**EXERCISE INSTRUCTIONS**.
Express everything in the entries below, from the line containing "Task: Click the filter icon left of the table" down to the line containing "tap(603, 484)", as a JSON list of strings, one string per line with blank lines omitted. Leave the pictures out of the list.

**RECORDS SHOWN**.
▬▬▬▬▬▬▬▬▬▬
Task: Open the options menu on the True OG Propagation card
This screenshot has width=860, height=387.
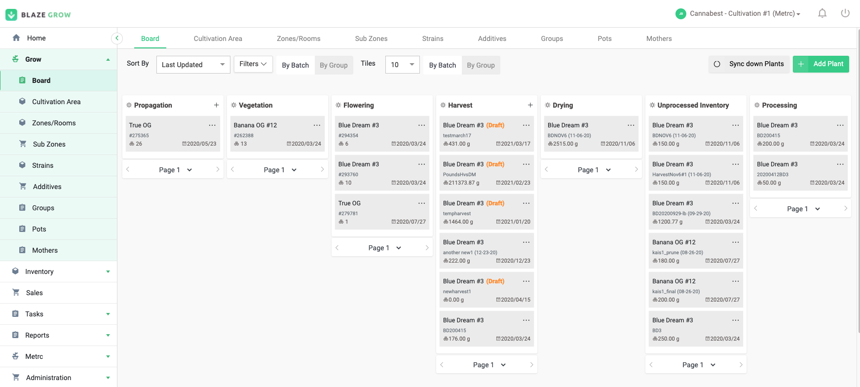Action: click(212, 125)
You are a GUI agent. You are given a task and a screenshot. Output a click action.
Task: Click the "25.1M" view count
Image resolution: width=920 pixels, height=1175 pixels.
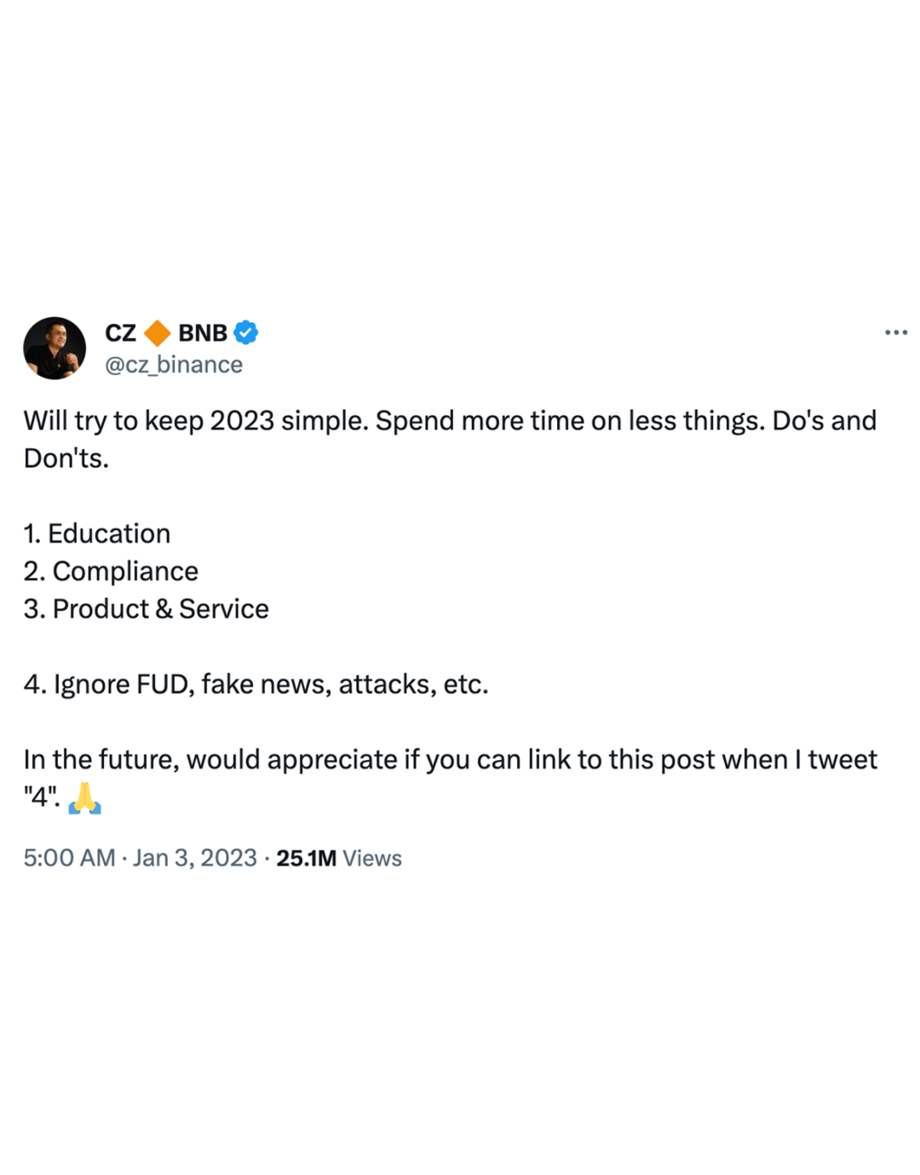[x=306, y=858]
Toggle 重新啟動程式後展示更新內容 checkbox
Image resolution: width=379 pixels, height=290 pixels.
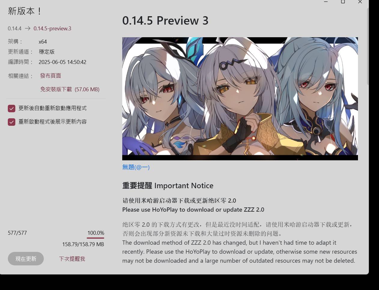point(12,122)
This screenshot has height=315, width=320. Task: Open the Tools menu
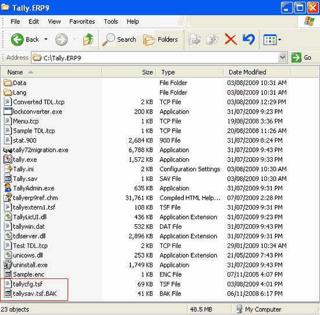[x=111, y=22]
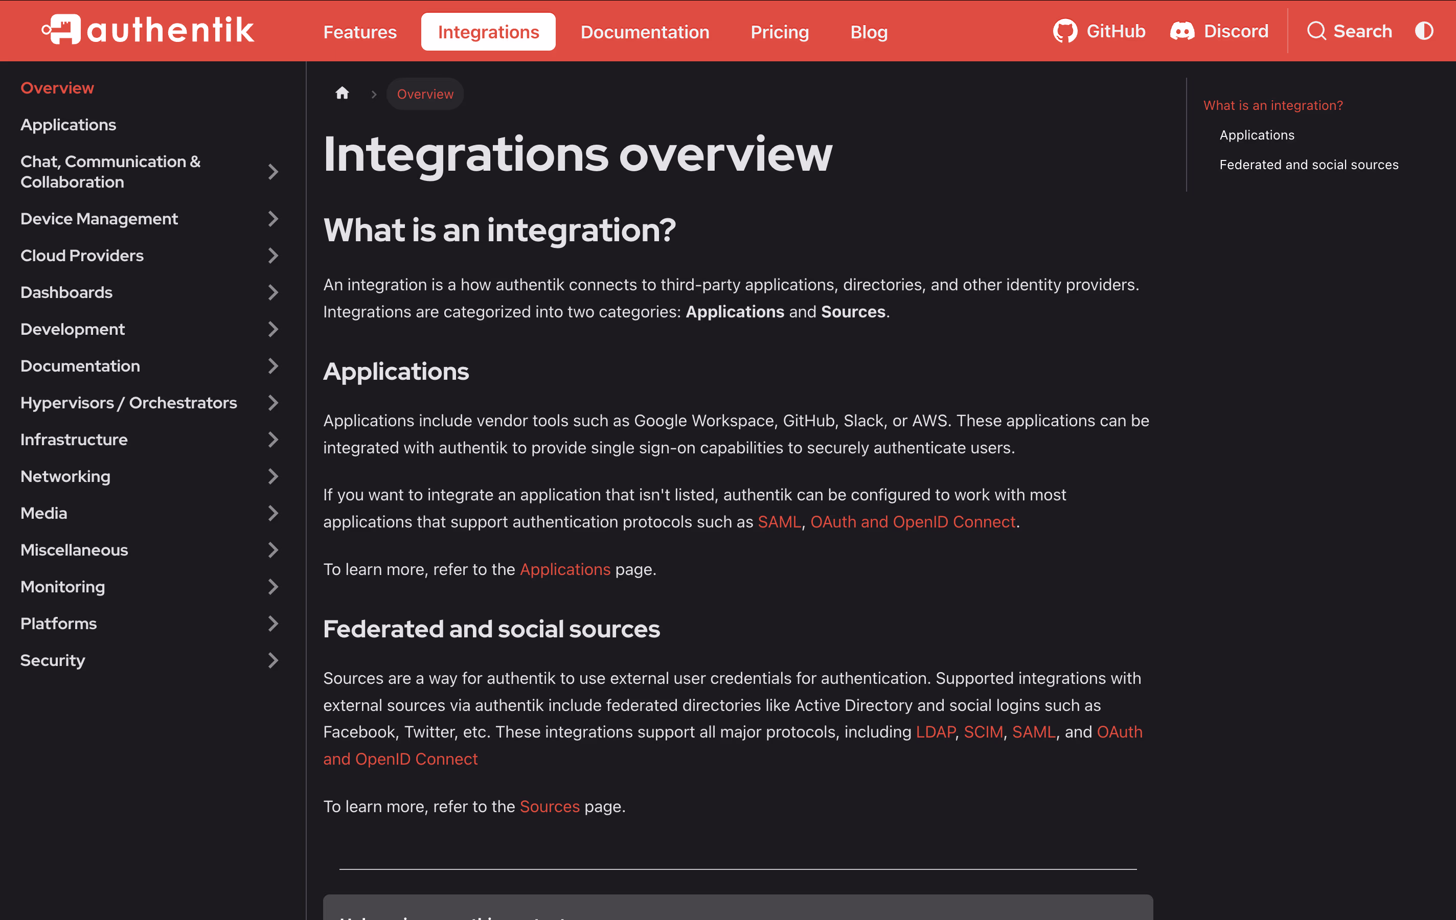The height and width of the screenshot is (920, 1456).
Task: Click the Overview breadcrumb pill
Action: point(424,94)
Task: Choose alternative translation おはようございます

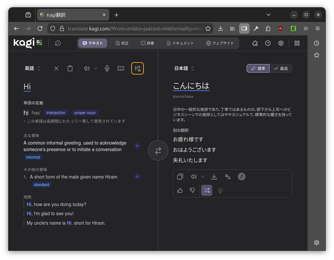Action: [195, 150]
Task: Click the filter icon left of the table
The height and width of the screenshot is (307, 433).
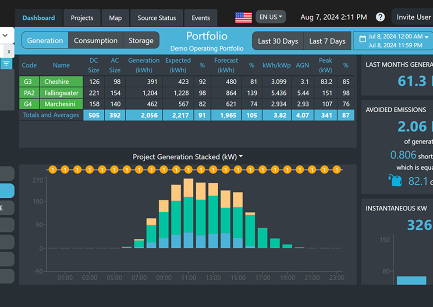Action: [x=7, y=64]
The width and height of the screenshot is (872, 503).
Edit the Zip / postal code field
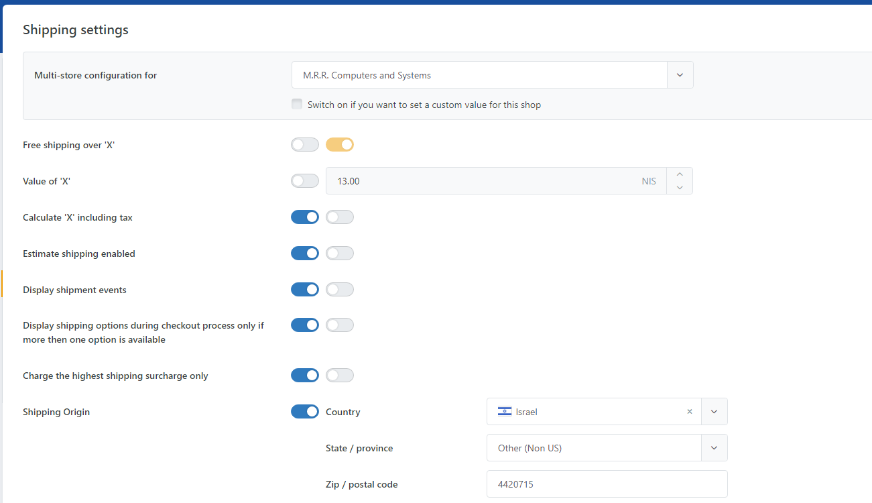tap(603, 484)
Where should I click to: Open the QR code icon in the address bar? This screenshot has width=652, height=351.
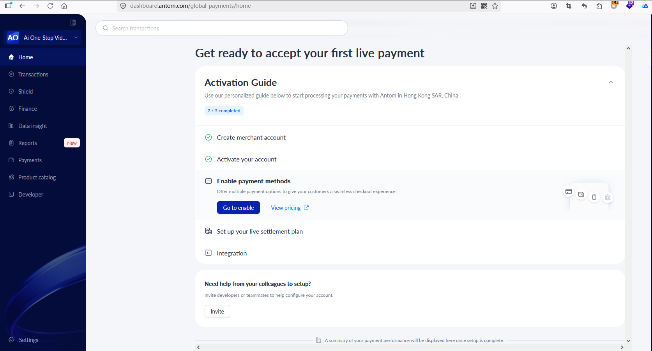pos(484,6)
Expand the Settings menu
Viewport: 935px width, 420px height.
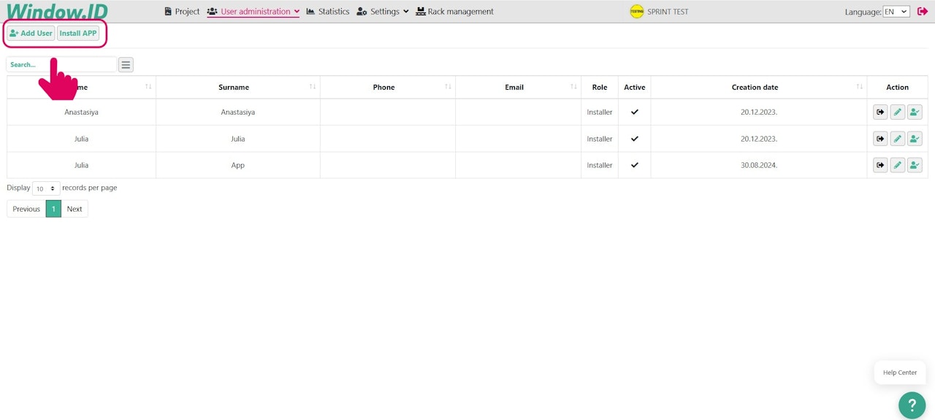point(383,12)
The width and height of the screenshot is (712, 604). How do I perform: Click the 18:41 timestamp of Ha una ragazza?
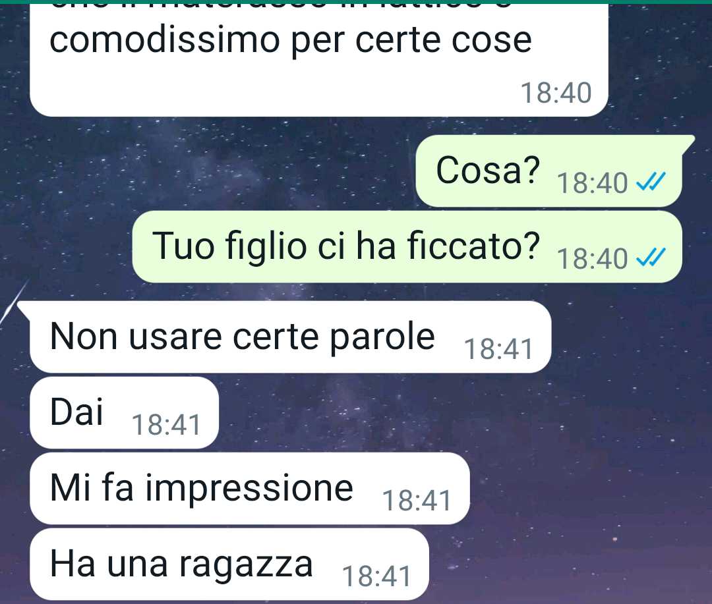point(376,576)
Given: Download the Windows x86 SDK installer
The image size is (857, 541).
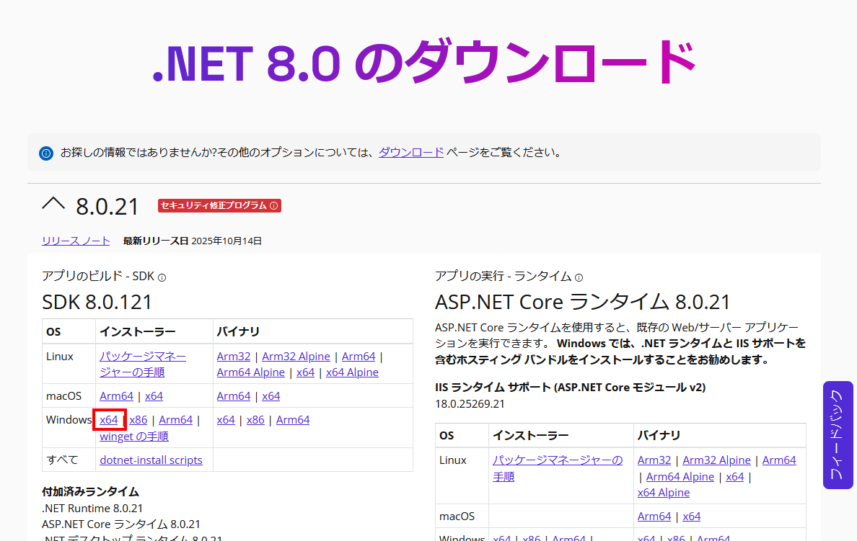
▬▬▬▬▬▬▬▬▬▬
**ANSWER IN FULL**.
[
  "Task: Click the filter icon left of the table",
  "The height and width of the screenshot is (307, 433).",
  "Action: [x=7, y=64]",
  "The width and height of the screenshot is (872, 503).",
  "Edit the Zip / postal code field",
  "tap(603, 484)"
]